Copy out the lines of the records below, and only those lines, from the one with "Kitten Trying to Nurse on People (1062, 367)" through the one with "Teaching a Cat to Use a Cat Door (1067, 473)", exactly as they appear.

◆ ◆ ◆ ◆ ◆

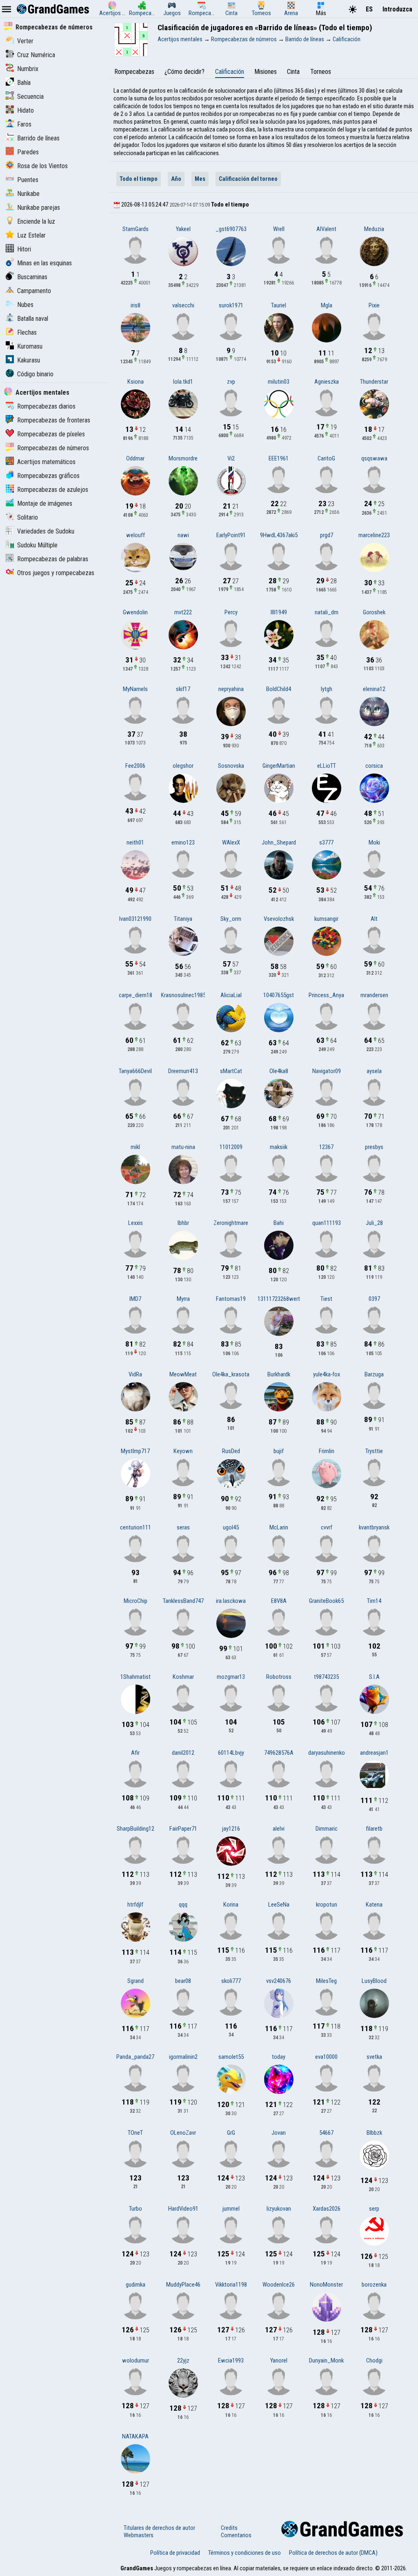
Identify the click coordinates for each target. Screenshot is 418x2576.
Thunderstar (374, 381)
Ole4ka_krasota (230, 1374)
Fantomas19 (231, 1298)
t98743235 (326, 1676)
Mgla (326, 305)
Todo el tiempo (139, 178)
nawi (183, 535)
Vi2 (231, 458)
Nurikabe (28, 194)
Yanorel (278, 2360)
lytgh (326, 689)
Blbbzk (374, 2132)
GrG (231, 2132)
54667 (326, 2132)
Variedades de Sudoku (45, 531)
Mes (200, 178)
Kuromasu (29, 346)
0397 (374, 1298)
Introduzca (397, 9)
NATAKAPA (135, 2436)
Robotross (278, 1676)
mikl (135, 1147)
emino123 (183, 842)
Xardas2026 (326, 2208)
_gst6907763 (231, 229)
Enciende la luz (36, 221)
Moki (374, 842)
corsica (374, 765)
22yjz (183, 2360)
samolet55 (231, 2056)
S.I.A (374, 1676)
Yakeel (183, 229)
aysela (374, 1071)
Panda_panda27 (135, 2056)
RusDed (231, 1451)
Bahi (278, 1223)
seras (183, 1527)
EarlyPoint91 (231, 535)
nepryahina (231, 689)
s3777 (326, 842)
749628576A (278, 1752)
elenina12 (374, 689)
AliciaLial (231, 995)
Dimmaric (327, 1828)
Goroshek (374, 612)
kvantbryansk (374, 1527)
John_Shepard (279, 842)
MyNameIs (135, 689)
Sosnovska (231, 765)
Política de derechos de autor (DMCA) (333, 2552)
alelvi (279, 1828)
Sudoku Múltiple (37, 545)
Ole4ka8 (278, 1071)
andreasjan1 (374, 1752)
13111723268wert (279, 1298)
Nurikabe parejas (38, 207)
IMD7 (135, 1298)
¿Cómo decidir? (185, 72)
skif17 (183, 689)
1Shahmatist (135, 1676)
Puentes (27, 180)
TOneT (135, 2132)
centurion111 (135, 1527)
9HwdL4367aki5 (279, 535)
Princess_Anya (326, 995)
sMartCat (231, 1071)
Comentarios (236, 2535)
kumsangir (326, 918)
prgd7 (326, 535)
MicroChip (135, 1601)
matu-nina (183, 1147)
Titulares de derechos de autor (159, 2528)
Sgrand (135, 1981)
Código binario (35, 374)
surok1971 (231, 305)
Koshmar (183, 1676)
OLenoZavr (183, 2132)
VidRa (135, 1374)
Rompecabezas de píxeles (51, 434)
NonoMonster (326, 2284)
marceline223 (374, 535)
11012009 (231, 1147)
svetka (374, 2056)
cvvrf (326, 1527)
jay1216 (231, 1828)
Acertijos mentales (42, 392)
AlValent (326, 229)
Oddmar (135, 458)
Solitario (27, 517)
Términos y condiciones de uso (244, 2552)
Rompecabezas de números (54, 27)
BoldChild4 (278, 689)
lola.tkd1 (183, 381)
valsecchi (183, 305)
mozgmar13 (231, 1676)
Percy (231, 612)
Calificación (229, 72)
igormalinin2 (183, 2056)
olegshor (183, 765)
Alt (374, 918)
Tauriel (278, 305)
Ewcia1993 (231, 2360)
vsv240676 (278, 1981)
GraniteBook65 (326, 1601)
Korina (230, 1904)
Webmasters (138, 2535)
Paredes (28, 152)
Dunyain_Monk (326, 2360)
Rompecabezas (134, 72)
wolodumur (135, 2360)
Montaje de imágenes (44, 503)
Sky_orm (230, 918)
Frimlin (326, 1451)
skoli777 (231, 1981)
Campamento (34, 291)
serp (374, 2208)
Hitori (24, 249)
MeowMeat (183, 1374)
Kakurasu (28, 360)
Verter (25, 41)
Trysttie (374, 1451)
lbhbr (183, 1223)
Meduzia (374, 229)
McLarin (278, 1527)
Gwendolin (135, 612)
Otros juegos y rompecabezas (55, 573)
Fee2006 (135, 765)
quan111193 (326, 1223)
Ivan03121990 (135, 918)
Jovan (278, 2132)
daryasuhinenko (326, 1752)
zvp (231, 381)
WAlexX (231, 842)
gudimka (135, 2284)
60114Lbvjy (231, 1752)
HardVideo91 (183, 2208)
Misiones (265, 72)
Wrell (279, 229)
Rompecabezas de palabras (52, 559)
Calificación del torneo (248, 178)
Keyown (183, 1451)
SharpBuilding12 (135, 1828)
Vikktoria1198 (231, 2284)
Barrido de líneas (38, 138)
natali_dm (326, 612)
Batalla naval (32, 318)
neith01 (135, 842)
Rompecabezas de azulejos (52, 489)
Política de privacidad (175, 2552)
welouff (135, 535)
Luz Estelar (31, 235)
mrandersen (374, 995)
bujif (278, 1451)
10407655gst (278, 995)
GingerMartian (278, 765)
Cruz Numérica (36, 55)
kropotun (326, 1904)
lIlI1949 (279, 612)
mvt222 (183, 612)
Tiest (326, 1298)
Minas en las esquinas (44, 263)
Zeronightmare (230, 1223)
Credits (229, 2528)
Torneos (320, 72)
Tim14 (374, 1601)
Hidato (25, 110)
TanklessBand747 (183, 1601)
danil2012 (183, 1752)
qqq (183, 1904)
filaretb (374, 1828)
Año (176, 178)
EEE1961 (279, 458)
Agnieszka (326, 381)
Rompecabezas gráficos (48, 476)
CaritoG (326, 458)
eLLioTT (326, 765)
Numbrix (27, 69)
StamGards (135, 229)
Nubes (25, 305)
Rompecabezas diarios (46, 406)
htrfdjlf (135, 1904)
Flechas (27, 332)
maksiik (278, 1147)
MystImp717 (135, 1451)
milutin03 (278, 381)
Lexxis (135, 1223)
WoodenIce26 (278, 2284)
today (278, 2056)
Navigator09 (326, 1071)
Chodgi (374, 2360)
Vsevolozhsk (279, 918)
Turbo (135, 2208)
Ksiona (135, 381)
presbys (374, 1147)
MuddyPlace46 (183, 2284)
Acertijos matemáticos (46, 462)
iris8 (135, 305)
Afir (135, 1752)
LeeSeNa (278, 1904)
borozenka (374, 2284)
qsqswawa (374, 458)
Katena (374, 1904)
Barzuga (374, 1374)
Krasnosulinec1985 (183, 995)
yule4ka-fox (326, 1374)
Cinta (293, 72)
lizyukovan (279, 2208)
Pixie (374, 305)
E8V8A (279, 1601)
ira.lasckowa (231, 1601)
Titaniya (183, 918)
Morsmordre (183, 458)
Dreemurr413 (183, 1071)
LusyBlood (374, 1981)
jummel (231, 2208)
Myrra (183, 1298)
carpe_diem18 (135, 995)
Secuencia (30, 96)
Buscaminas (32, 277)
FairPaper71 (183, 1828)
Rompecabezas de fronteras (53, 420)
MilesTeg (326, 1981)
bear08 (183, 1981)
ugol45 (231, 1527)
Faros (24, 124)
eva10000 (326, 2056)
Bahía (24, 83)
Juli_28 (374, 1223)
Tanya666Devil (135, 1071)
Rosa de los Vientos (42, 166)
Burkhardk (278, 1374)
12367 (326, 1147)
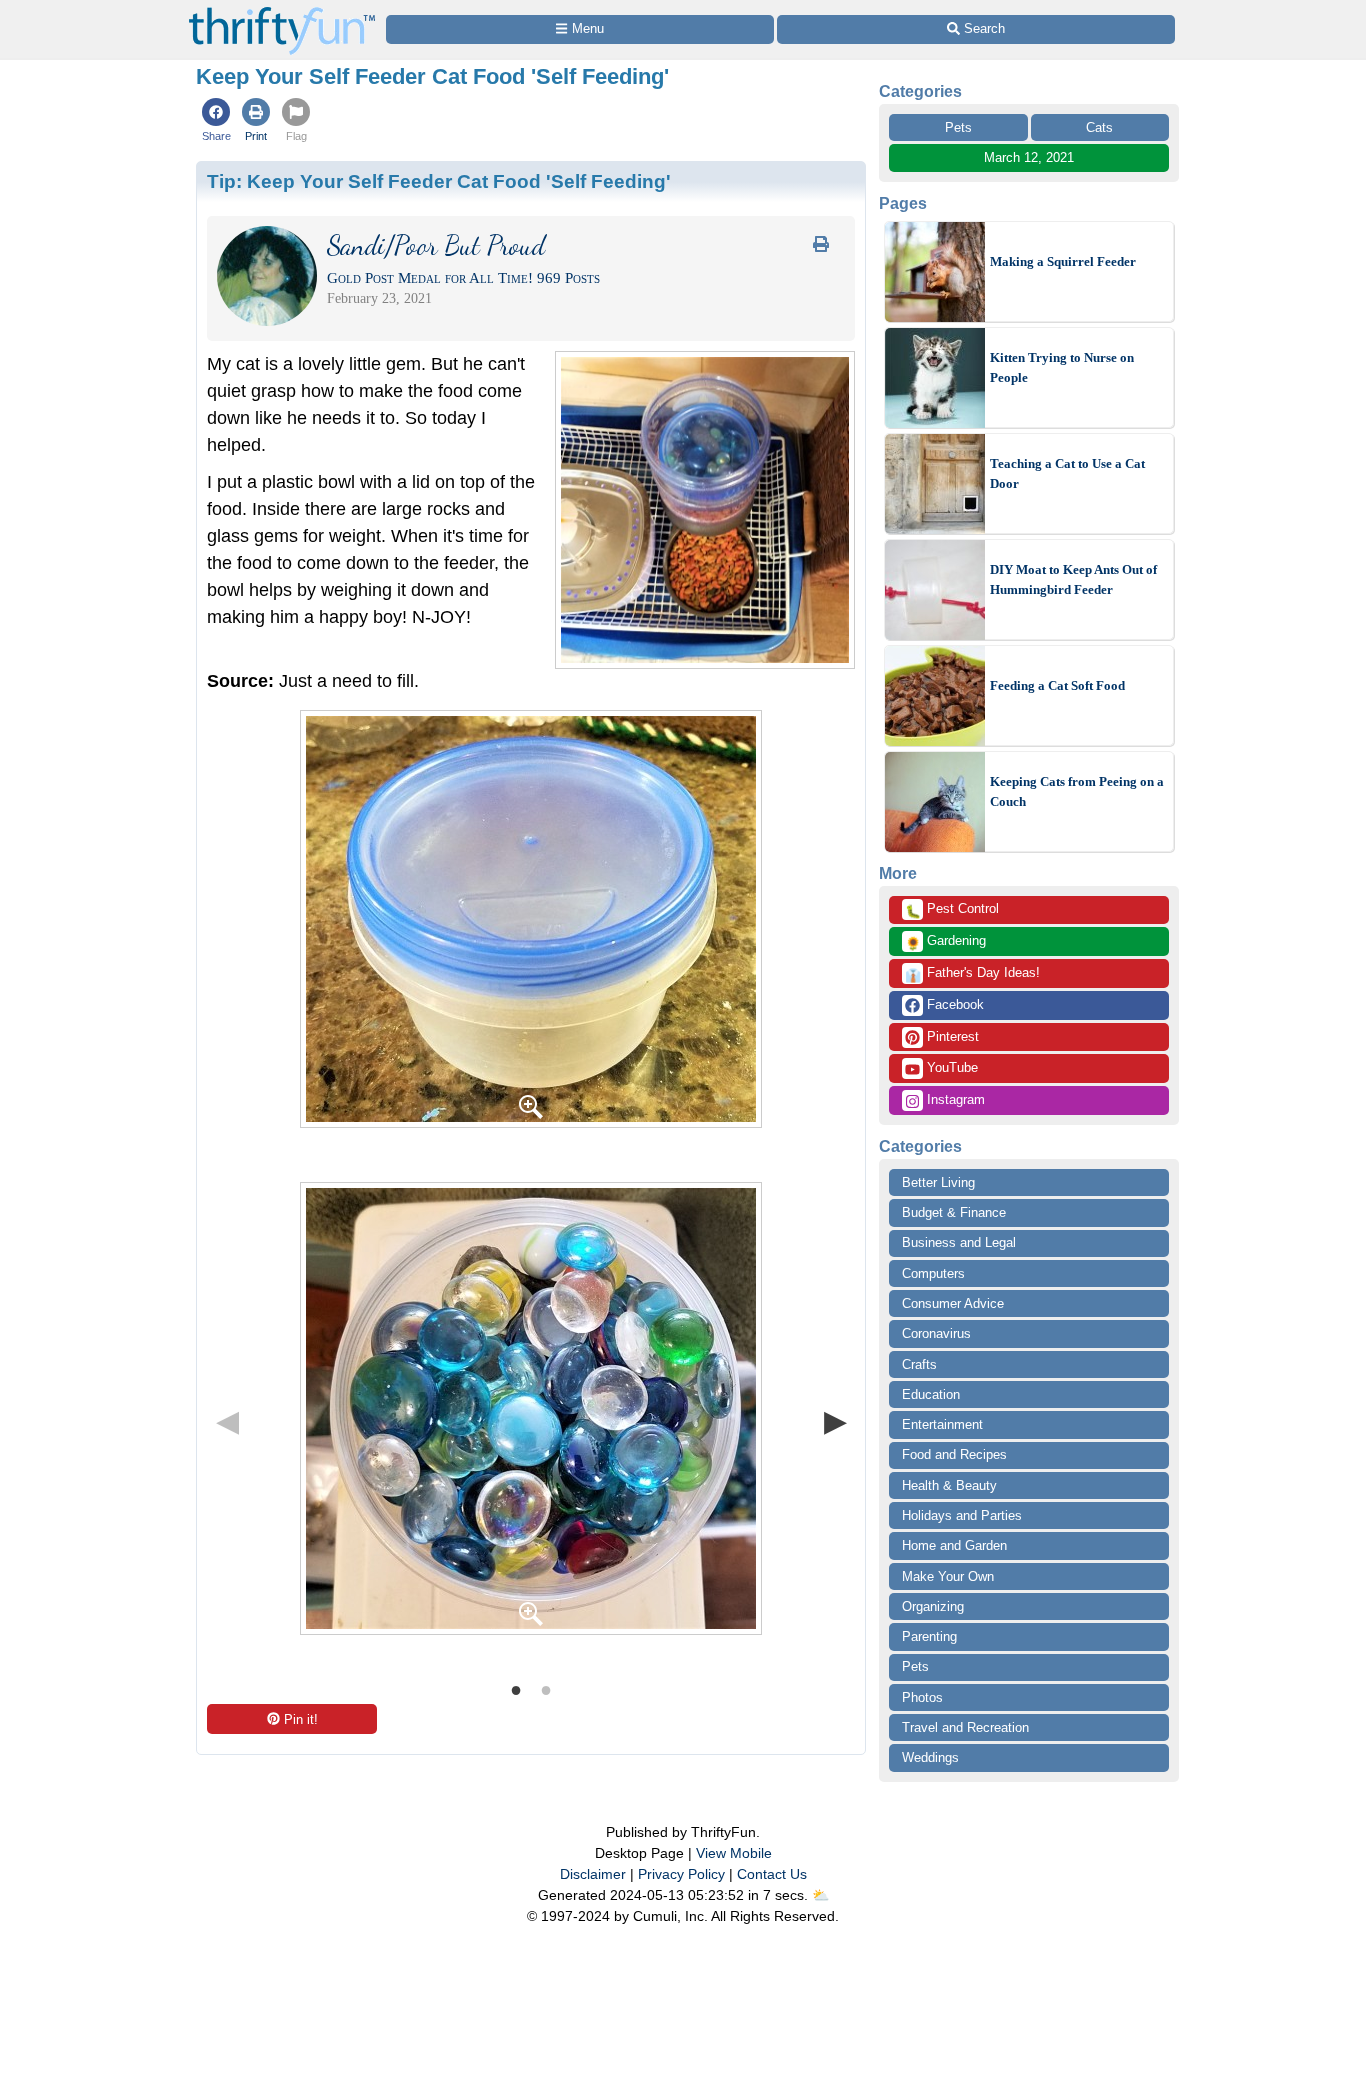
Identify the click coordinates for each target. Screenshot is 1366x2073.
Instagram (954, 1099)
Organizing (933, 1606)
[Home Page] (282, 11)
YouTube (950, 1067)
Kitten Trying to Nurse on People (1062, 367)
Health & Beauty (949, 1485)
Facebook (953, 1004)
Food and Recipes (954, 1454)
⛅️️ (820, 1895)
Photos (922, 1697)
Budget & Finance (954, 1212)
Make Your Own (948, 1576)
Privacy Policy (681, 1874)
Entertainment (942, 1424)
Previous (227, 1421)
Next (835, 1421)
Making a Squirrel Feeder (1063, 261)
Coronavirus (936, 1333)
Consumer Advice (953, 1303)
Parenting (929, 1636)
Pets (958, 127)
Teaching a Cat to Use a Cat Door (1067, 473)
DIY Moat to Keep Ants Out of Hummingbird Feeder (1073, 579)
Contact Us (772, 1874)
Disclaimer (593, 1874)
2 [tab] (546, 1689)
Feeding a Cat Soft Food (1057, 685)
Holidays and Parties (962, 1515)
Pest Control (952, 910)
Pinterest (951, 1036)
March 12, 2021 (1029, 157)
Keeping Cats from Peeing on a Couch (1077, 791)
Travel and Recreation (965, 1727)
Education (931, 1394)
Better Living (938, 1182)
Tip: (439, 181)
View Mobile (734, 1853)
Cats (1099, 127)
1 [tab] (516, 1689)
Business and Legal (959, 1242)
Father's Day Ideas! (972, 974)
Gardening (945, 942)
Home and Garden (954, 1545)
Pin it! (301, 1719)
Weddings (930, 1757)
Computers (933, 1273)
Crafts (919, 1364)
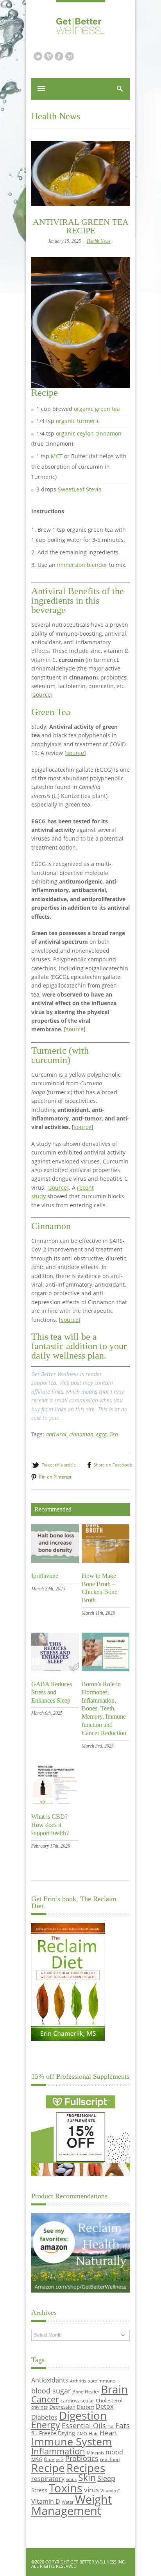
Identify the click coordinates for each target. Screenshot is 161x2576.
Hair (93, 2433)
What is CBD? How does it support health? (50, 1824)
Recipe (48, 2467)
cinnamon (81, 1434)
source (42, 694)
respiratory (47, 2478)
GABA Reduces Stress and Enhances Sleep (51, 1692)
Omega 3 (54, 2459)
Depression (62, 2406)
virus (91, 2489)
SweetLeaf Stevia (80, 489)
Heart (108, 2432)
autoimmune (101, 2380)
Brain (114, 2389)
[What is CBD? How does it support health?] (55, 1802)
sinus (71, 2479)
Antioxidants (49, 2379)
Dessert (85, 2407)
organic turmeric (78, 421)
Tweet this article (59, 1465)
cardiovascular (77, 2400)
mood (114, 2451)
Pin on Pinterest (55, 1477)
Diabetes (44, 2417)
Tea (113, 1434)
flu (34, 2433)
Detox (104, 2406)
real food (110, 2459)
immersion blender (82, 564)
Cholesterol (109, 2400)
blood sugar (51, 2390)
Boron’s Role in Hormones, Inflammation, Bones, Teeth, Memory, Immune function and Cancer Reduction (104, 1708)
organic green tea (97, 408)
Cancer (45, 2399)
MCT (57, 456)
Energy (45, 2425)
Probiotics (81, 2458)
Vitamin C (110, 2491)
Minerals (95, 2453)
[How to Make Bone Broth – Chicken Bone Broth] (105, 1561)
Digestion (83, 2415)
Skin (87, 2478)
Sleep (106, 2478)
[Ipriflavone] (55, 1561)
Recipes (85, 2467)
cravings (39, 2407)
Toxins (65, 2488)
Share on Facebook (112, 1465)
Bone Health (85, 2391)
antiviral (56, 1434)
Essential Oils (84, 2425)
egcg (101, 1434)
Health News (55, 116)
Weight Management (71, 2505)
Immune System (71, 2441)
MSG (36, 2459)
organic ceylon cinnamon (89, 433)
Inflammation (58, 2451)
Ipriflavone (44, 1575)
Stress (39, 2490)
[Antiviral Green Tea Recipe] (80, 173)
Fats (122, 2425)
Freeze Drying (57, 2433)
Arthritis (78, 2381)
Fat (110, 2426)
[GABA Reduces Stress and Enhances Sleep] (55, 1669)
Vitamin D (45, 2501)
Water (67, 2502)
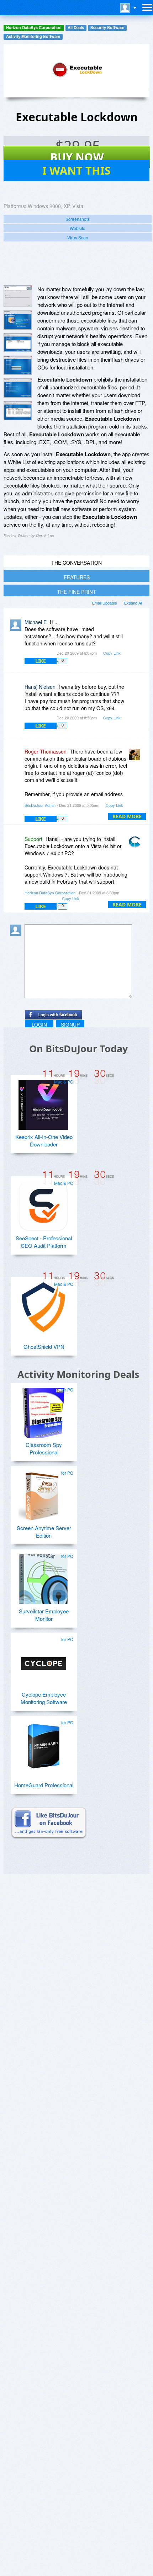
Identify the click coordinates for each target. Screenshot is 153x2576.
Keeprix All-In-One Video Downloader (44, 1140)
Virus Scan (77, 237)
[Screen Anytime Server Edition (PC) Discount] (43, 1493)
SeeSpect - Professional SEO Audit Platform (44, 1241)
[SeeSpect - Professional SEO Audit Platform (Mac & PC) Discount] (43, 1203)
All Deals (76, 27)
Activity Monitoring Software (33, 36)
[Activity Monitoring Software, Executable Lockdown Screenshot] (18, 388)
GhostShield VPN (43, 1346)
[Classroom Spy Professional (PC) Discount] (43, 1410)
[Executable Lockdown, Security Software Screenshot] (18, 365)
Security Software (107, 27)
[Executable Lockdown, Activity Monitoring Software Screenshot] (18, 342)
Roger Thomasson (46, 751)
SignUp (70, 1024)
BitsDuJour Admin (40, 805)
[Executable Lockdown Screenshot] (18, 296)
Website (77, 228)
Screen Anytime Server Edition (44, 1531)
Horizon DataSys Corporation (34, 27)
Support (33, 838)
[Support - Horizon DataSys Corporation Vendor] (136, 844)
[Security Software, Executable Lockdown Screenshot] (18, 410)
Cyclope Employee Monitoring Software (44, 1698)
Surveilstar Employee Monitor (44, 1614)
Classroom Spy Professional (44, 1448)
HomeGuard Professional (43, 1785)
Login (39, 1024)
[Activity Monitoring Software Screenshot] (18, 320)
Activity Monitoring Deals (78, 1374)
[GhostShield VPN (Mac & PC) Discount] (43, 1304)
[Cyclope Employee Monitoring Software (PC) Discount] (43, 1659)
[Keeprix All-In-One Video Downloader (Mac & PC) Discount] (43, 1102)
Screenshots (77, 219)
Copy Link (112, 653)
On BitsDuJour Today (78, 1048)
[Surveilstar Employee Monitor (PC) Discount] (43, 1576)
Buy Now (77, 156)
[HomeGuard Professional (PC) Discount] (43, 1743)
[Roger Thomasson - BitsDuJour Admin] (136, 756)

◆ ◆ ◆ ◆ ◆

— Result —
Kitten Trying to Nurse on People (1062, 367)
Health & Beauty (949, 1485)
Facebook (953, 1004)
Food and Recipes (954, 1454)
⛅️️ (820, 1895)
Photos (922, 1697)
Budget & Finance (954, 1212)
Make Your Own (948, 1576)
Privacy Policy (681, 1874)
Entertainment (942, 1424)
Previous (227, 1421)
Next (835, 1421)
Making a Squirrel Feeder (1063, 261)
Coronavirus (936, 1333)
Consumer Advice (953, 1303)
Parenting (929, 1636)
Pets (958, 127)
Teaching a Cat to Use a Cat Door (1067, 473)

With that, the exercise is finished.